### Your instructions
An exact reproduction is required of the lines from the beginning of the entries through the line with "You are a computer-use", pictures excluded and nothing added.

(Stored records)
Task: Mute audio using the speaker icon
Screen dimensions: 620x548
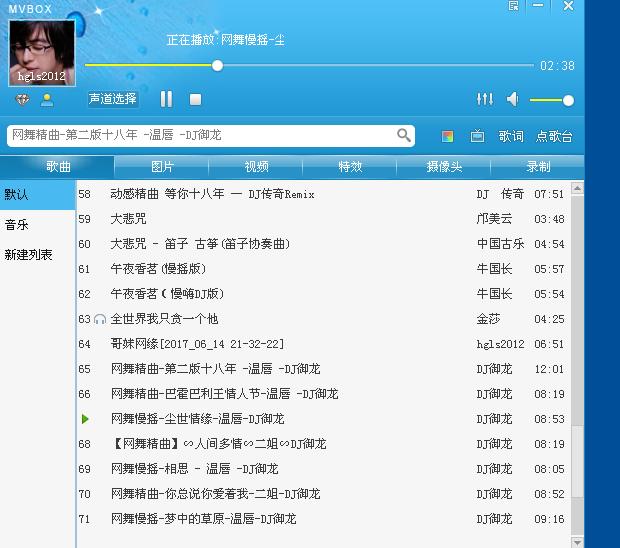Action: pyautogui.click(x=512, y=99)
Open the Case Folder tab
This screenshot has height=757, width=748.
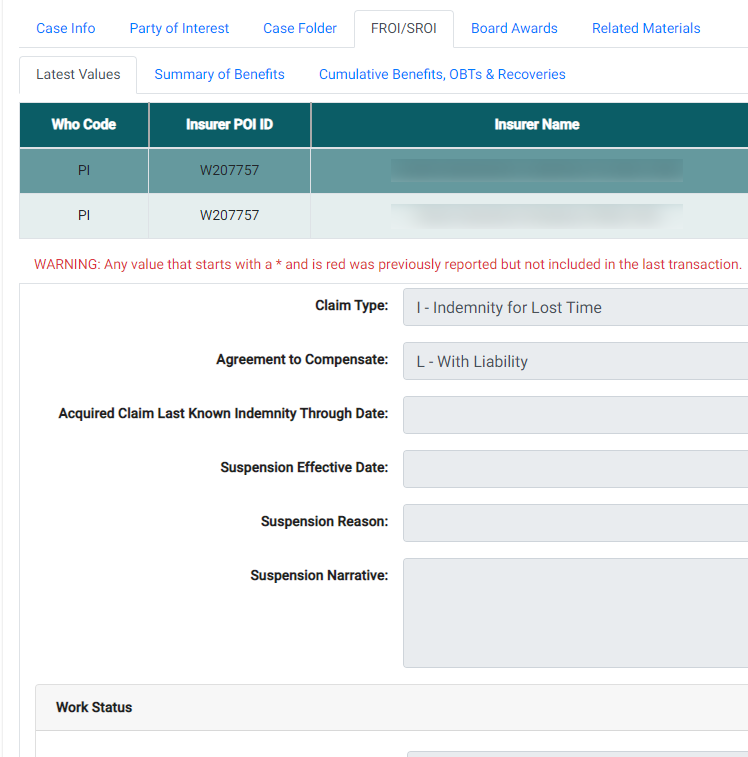tap(300, 28)
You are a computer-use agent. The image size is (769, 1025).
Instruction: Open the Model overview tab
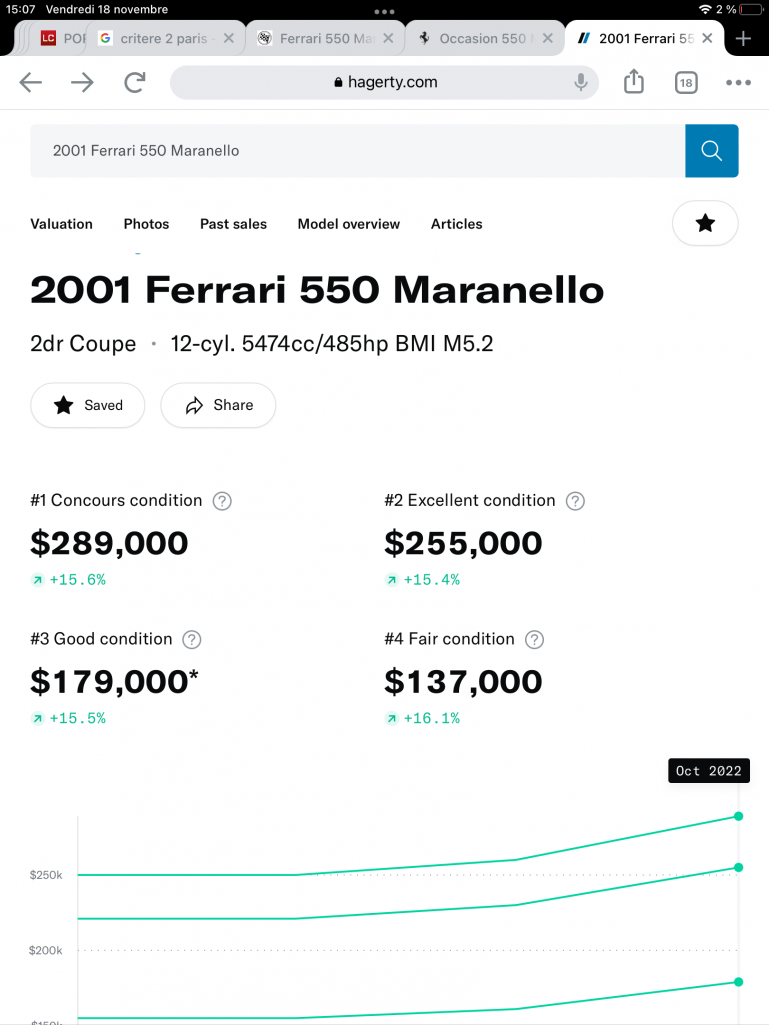pyautogui.click(x=349, y=224)
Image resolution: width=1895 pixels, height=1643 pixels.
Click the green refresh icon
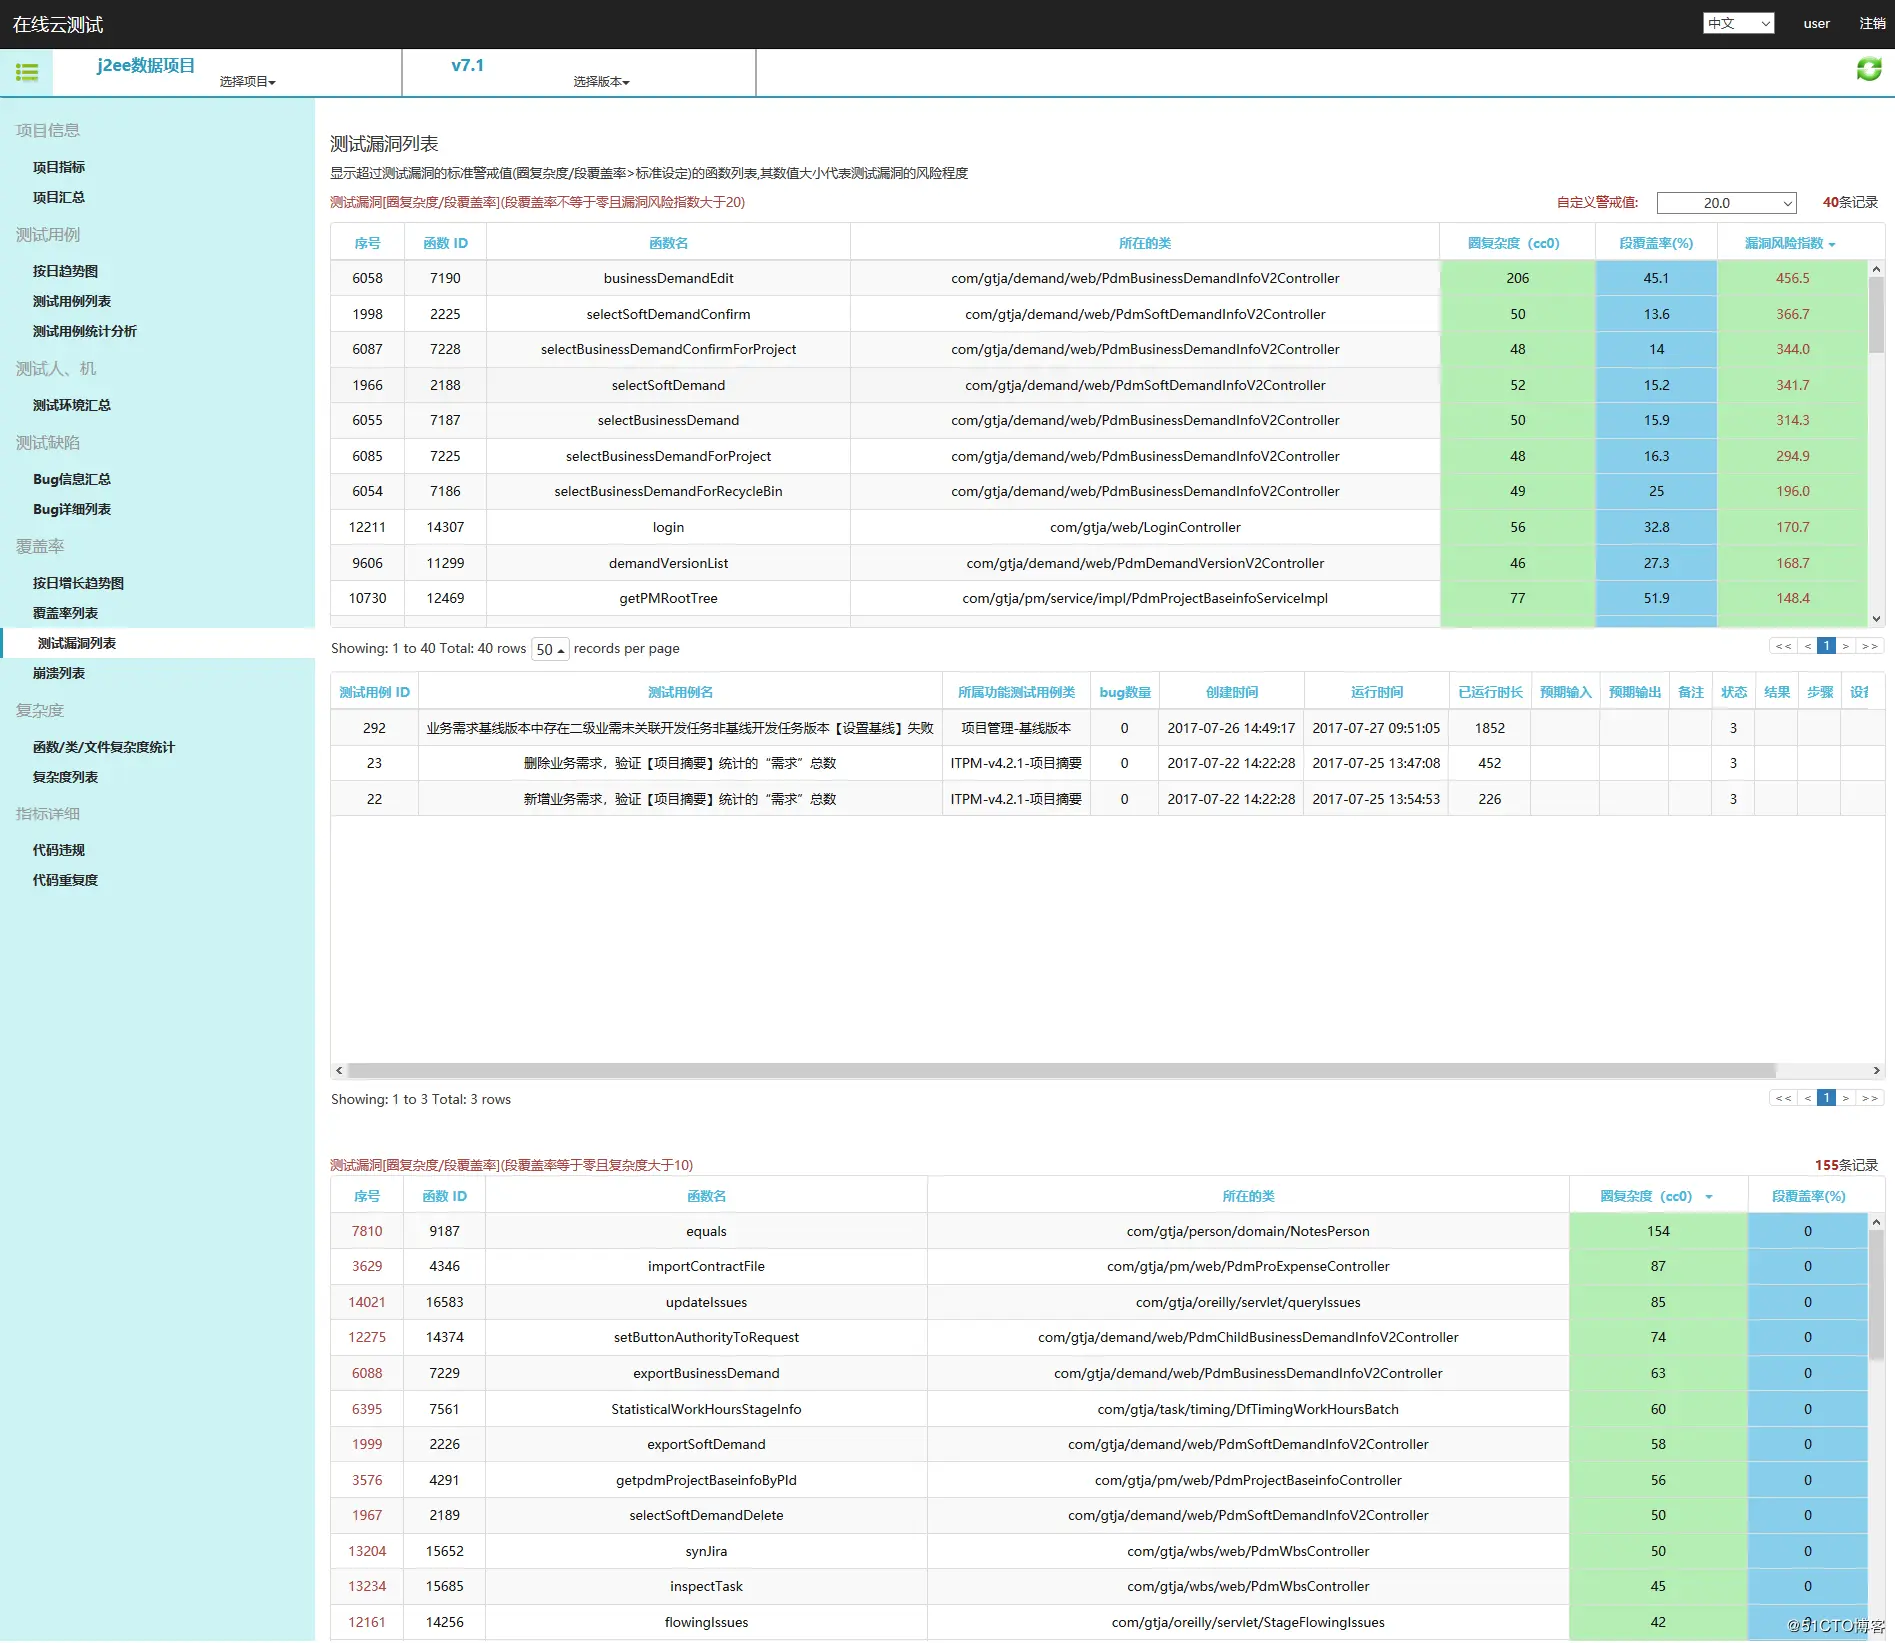point(1868,69)
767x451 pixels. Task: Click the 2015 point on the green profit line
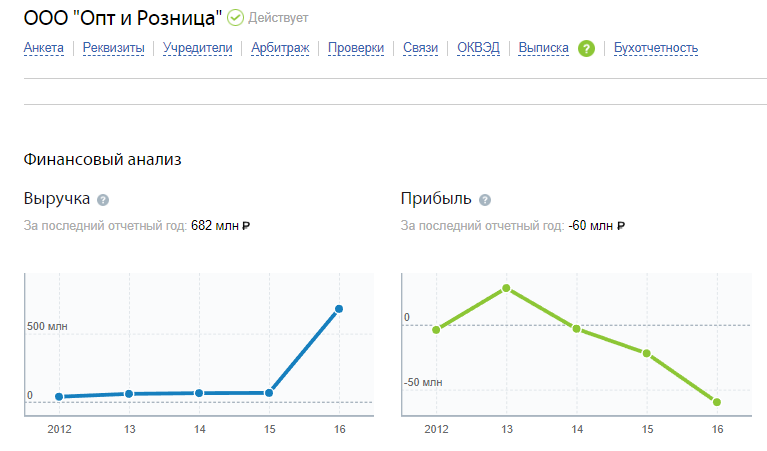click(647, 353)
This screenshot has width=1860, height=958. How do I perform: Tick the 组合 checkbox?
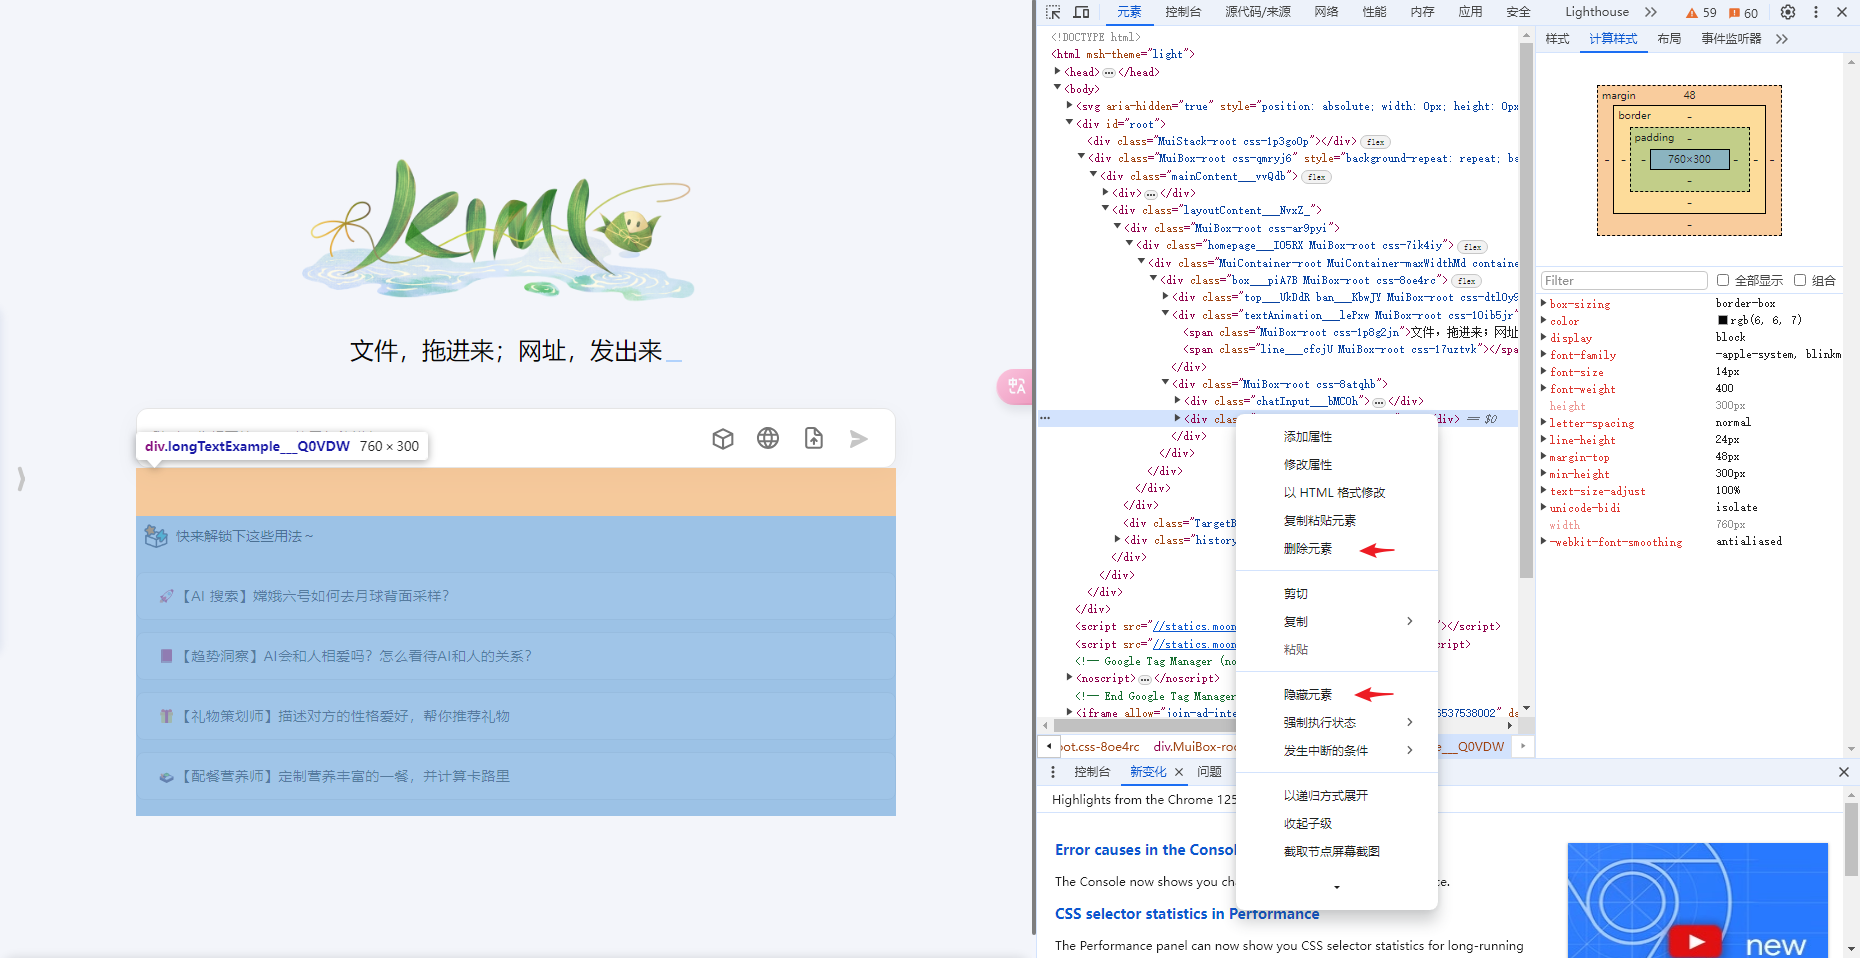(1800, 280)
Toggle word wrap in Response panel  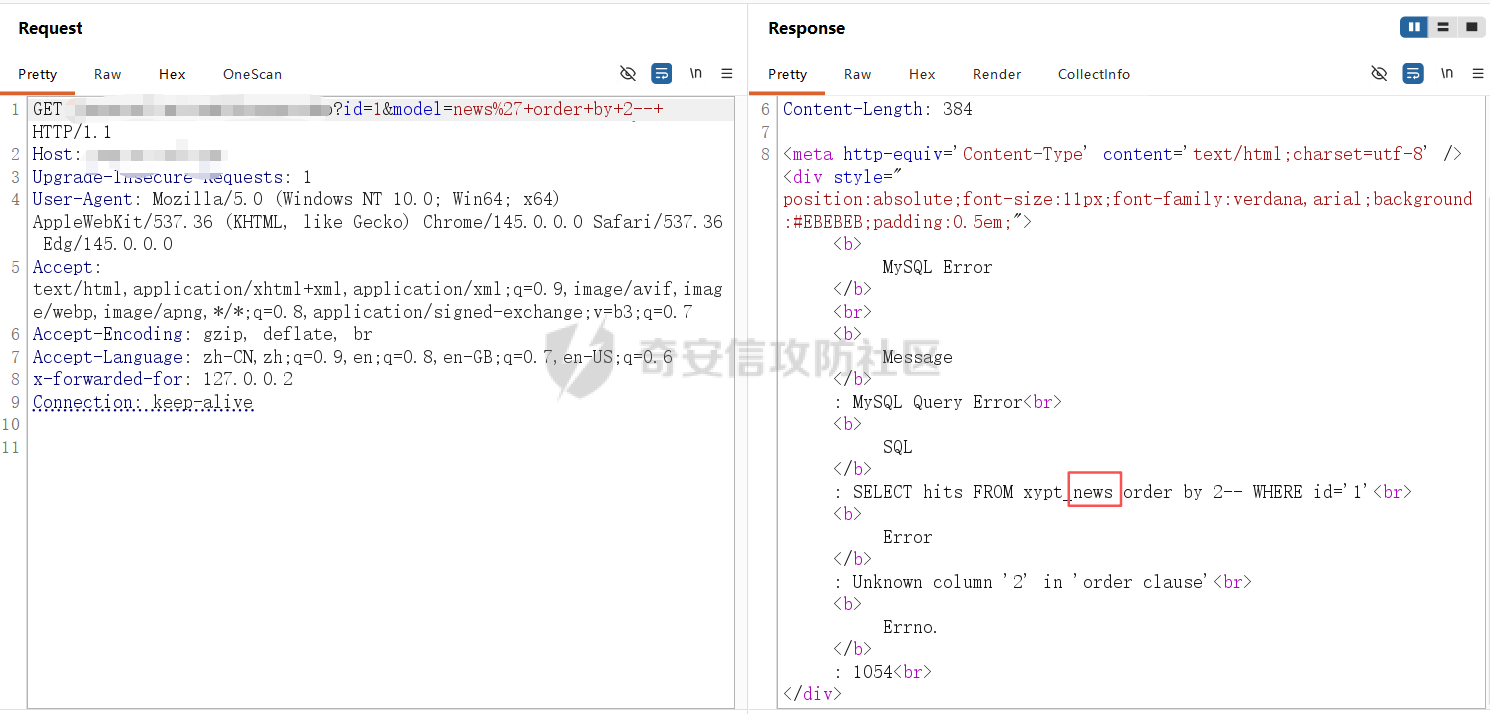(1412, 74)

### Solution
Task: Mute audio using the speaker icon
Screen dimensions: 620x548
Action: pyautogui.click(x=512, y=99)
Open the Case Folder tab
This screenshot has height=757, width=748.
tap(300, 28)
You are a computer-use agent. The image size is (769, 1025).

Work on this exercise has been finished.